Congress gave the board significant powers to access information. The statute directs that “If determined by the Board to be necessary” to carry out its functions, the PCLOB “is authorized to”

  • “Have access from any department, agency, or element of the executive branch” to “all relevant” records or material, “including classified information consistent with applicable law. “
  • “Interview, take statements from, or take public testimony from personnel” of any element of the executive branch.
  • “Request information or assistance from any State, tribal, or local government.”
  • Compel testimony by subpoena from persons “other than departments, agencies, and elements of the executive branch,” a majority of the board can submit a written request to the Attorney General to issue a subpoena on behalf of the board. Within 30 days, the AG must either comply or provide a written explanation for a denial to the board and to the House and Senate Judiciary Committees. This is a strangely contorted way of giving the board subpoena power, and inserts a powerful executive branch official whose agency may be a subject of the board’s oversight into the process—but at least it only applies to subpoenas directed outside government.

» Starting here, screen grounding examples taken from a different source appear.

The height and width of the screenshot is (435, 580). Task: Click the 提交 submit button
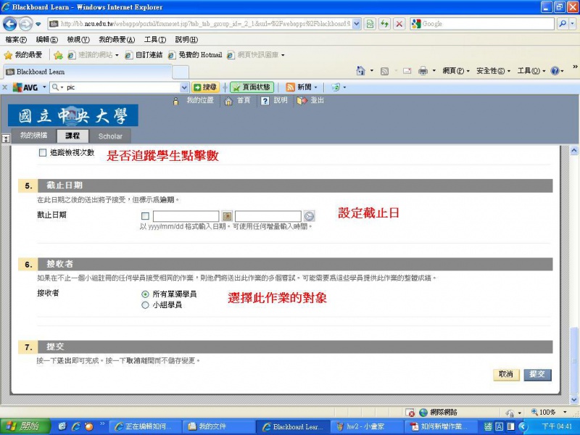point(537,374)
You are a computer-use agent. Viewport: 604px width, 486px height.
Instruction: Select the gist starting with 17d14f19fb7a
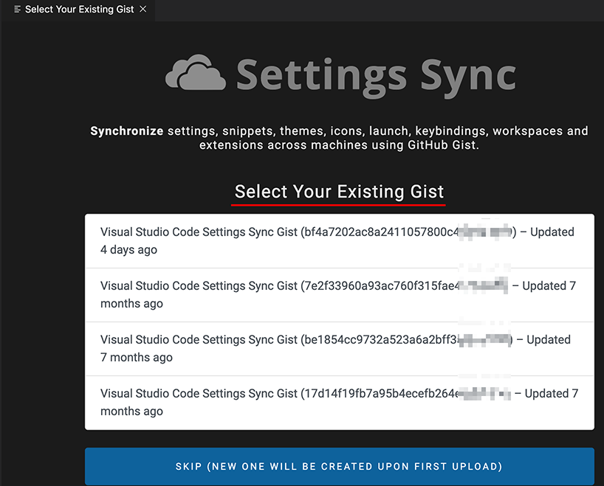click(x=340, y=403)
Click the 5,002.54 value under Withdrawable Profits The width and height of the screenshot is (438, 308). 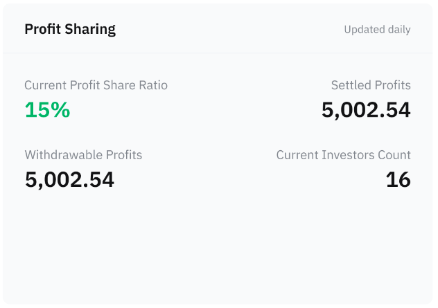[x=69, y=179]
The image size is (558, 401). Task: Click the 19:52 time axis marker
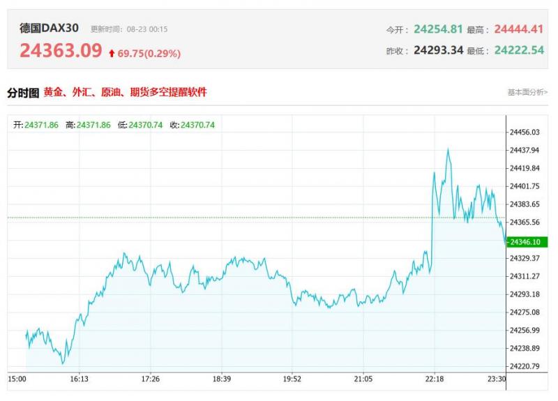click(x=292, y=379)
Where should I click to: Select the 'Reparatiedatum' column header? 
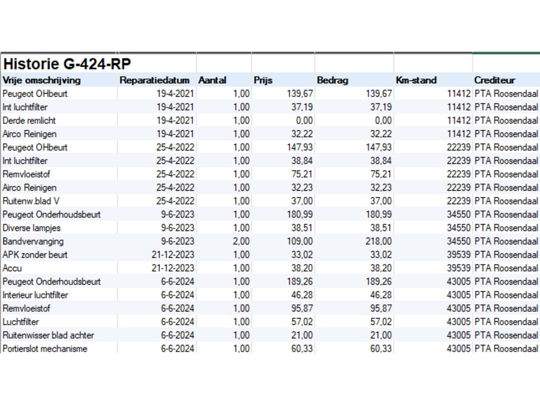[x=155, y=80]
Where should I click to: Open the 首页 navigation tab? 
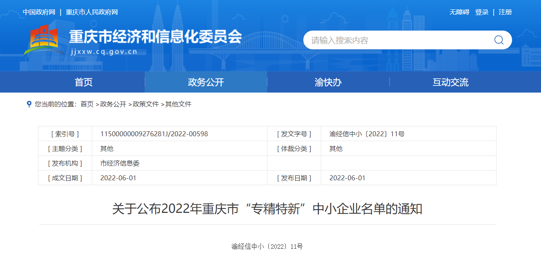point(84,82)
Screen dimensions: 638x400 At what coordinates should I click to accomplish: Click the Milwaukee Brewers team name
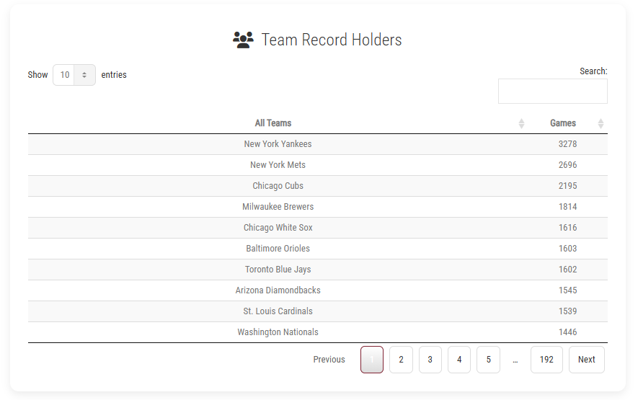(x=278, y=207)
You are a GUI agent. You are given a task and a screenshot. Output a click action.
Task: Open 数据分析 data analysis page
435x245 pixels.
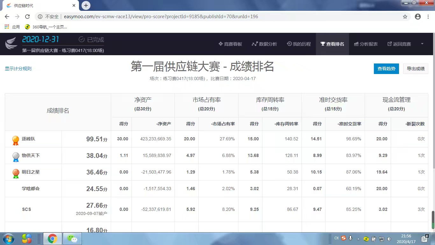tap(264, 44)
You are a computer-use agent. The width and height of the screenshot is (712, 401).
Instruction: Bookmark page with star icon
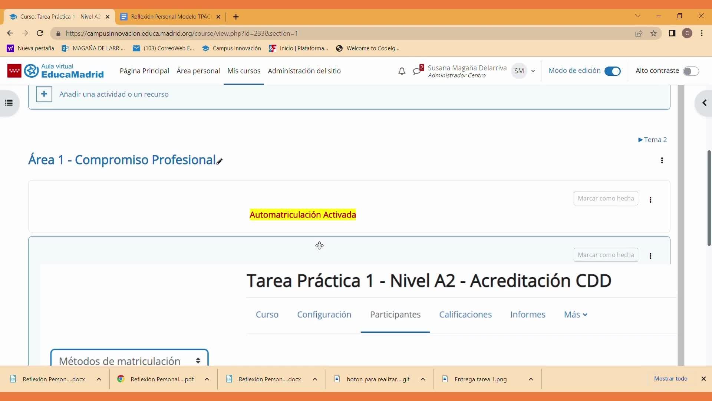coord(653,33)
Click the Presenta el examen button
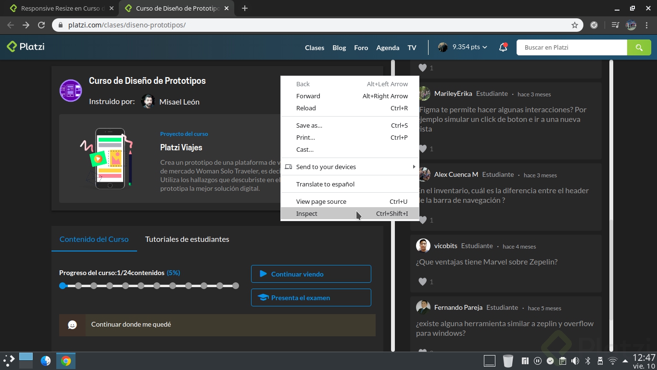This screenshot has width=657, height=370. tap(311, 298)
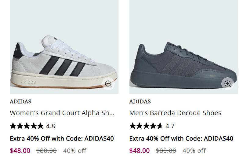Click the 4.7 rating number
This screenshot has height=158, width=243.
click(x=170, y=126)
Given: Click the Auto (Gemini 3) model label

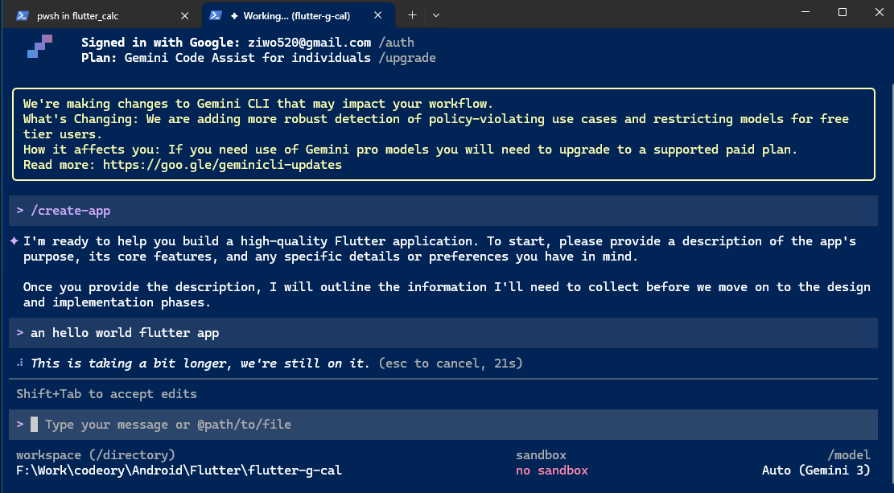Looking at the screenshot, I should [x=816, y=470].
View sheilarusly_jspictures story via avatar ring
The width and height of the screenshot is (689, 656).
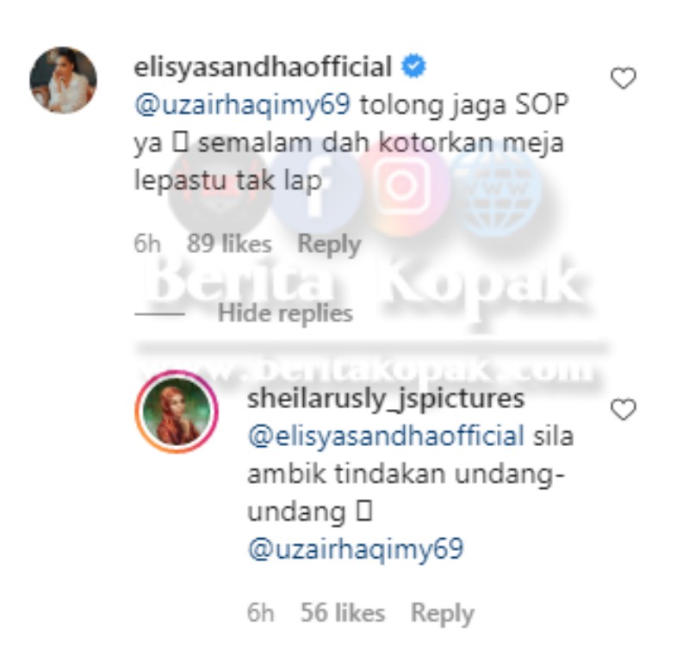pos(177,412)
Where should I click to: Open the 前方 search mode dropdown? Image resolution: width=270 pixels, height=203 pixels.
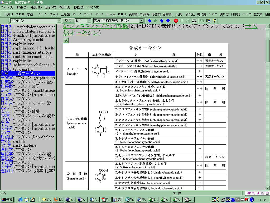click(x=89, y=21)
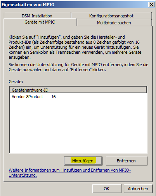Click the paragraph explaining how to remove MPIO support
This screenshot has width=156, height=196.
[78, 67]
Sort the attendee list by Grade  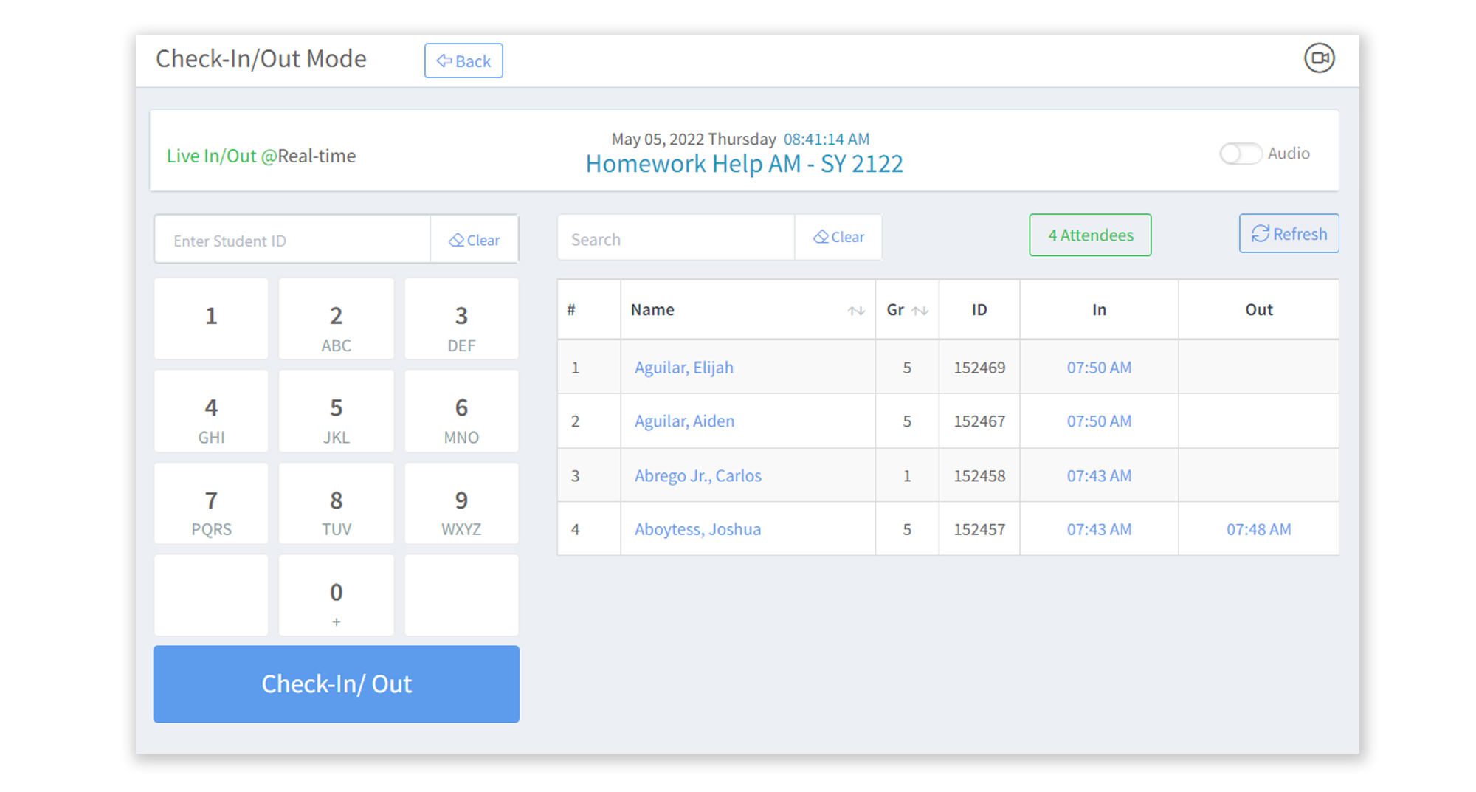pos(920,311)
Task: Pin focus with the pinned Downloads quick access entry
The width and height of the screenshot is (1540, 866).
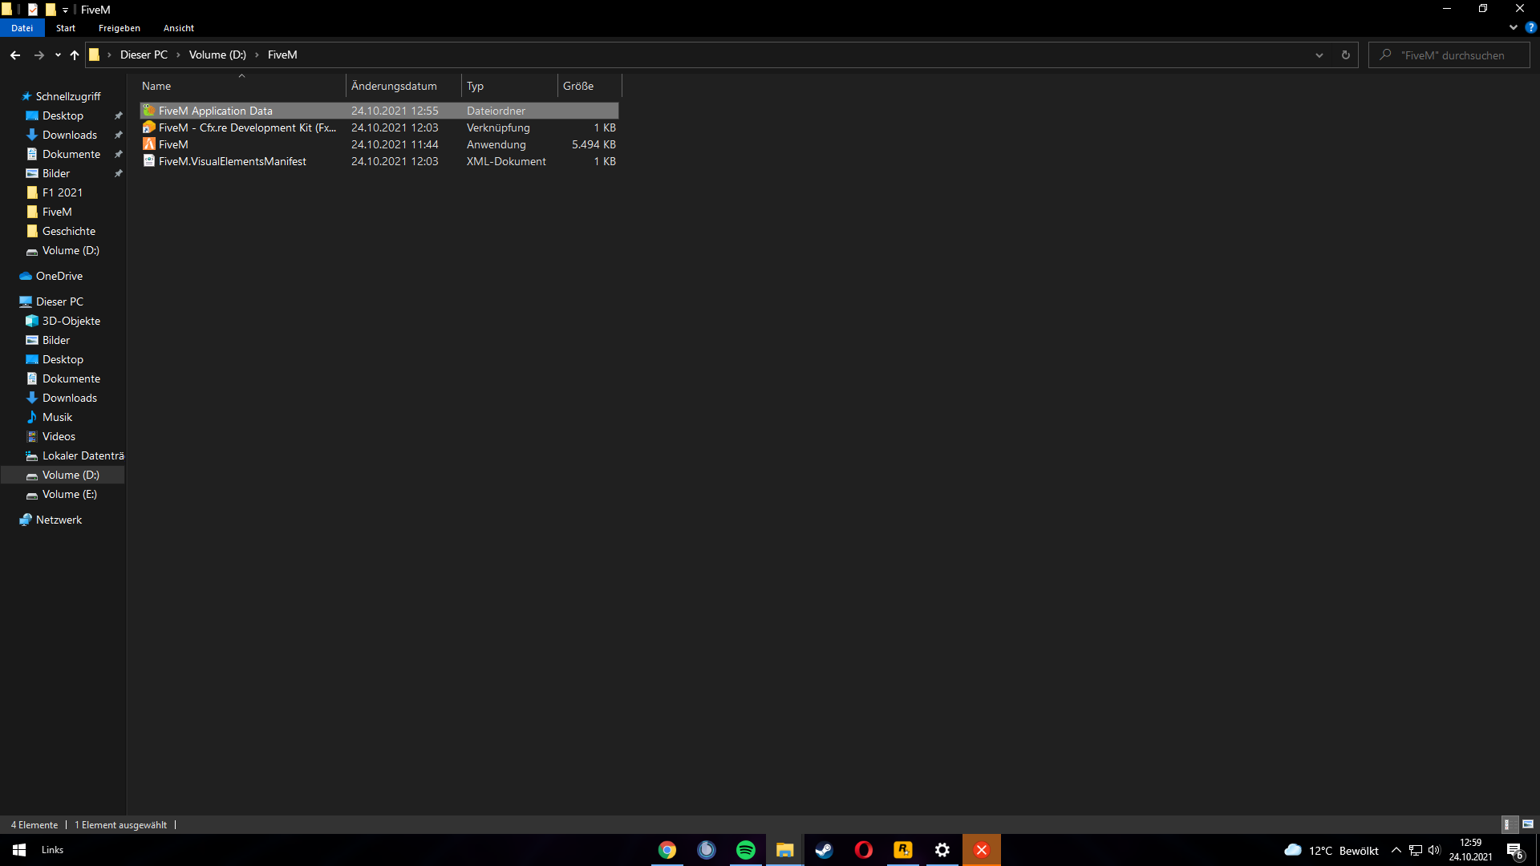Action: (118, 135)
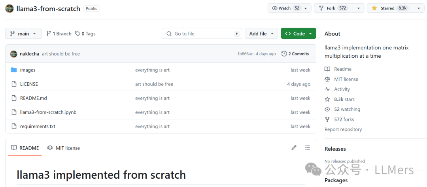This screenshot has width=427, height=187.
Task: Expand the main branch dropdown
Action: (x=23, y=34)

What Congress did not give the PCLOB the power to do, unfortunately, is challenge agencies’ secrecy powers when it finds those powers have been abused to cover up wrongdoing or incompetence or to prevent legitimate public debate. At a time when such abuses of secrecy powers are widespread, it is not clear how the PCLOB would or could proceed if, for example, it uncovers brazen violations of the law that are classified (as they most likely would be).

The PCLOB also has no enforcement power. Other than by going to court like anyone else, it cannot order any government agency to change its practices or otherwise enforce the law. Other countries give their privacy commissioners such powers; in 2008, for example, the Italian government decided to publish the income tax returns of all Italian citizens on the Internet. The Italian data protection authority did not just condemn the action, or hold hearings, or file a court case—it ordered the information taken down, and it was. In some countries, such as Slovenia, the data protection commissioner also has the power to unilaterally declassify information.

Ultimately, as we laid out in our 2009 report, we would like to see Congress bolster those powers—broadening its mandate, giving it powers against overclassification, and giving it enforcement powers. It’s also, as I’ve said before, crucial that the board be given resources to grow into its giant task of overseeing our $80 billion national security establishment. But for now we are glad to see the PCLOB off to such a promising start in making use of the powers it has been given.